What the task asks -
Answer these questions about the excerpt on charitable giving below:
1. What has a tighter economy forced people to do?
2. What has the Red Cross depleted?
3. At which website can readers search for other worthy organizations in need?

Excerpt provided -
BONUS IDEA:GIVE IT AWAY
Whether you received $600, $1,200, $1,500 or more from the IRS, it's always a good idea to give to those less fortunate. A tighter economy has forced people to scale back on philanthropy. Couple that with the recent string of disasters, and charities are feeling the strain. For instance, the Red Cross has depleted its disaster relief fund and is taking out loans to pay for food, shelters and other necessities for the flooded Midwest. Search for other worthy organizations in need at CharityNavigator.com.

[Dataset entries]
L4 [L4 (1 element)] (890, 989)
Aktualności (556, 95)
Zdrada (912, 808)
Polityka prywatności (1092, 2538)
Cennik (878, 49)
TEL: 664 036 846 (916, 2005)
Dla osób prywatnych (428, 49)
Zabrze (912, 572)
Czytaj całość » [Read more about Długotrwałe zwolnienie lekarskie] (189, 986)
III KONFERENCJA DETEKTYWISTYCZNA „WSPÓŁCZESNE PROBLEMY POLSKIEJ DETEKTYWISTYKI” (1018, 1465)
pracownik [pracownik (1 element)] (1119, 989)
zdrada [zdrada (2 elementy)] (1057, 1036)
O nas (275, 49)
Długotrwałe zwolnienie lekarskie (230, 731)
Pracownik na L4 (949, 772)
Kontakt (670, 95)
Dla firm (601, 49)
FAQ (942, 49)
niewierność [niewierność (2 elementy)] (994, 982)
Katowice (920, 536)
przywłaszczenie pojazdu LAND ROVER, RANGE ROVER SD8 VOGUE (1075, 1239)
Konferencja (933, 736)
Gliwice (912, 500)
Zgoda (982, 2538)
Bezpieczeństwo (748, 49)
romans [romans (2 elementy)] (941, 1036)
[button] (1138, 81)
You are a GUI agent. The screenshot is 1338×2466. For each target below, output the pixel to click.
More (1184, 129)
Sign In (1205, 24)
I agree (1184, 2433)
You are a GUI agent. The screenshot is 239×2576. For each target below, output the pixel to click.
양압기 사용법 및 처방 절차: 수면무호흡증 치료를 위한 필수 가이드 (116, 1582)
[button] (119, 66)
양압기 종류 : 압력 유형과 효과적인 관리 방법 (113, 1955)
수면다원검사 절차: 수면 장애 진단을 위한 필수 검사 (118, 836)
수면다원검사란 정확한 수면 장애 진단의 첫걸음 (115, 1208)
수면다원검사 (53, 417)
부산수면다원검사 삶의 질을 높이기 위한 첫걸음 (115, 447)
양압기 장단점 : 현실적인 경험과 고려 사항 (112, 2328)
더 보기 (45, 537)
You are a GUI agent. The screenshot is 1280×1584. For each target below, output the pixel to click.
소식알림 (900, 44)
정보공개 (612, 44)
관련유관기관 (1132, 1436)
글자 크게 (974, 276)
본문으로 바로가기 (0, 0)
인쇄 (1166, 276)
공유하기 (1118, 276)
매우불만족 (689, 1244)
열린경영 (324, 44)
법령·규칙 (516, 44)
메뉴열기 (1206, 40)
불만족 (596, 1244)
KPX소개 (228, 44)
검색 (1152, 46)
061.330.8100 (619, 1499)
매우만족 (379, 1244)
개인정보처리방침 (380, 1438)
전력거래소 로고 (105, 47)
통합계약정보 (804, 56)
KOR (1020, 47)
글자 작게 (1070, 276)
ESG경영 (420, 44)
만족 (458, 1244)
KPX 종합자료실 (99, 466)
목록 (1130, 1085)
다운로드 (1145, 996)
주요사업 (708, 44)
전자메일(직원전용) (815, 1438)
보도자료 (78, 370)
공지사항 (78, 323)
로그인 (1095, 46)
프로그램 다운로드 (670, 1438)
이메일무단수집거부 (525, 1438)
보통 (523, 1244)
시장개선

Exercise output -
1. Scale back on philanthropy.
2. Its disaster relief fund.
3. CharityNavigator.com.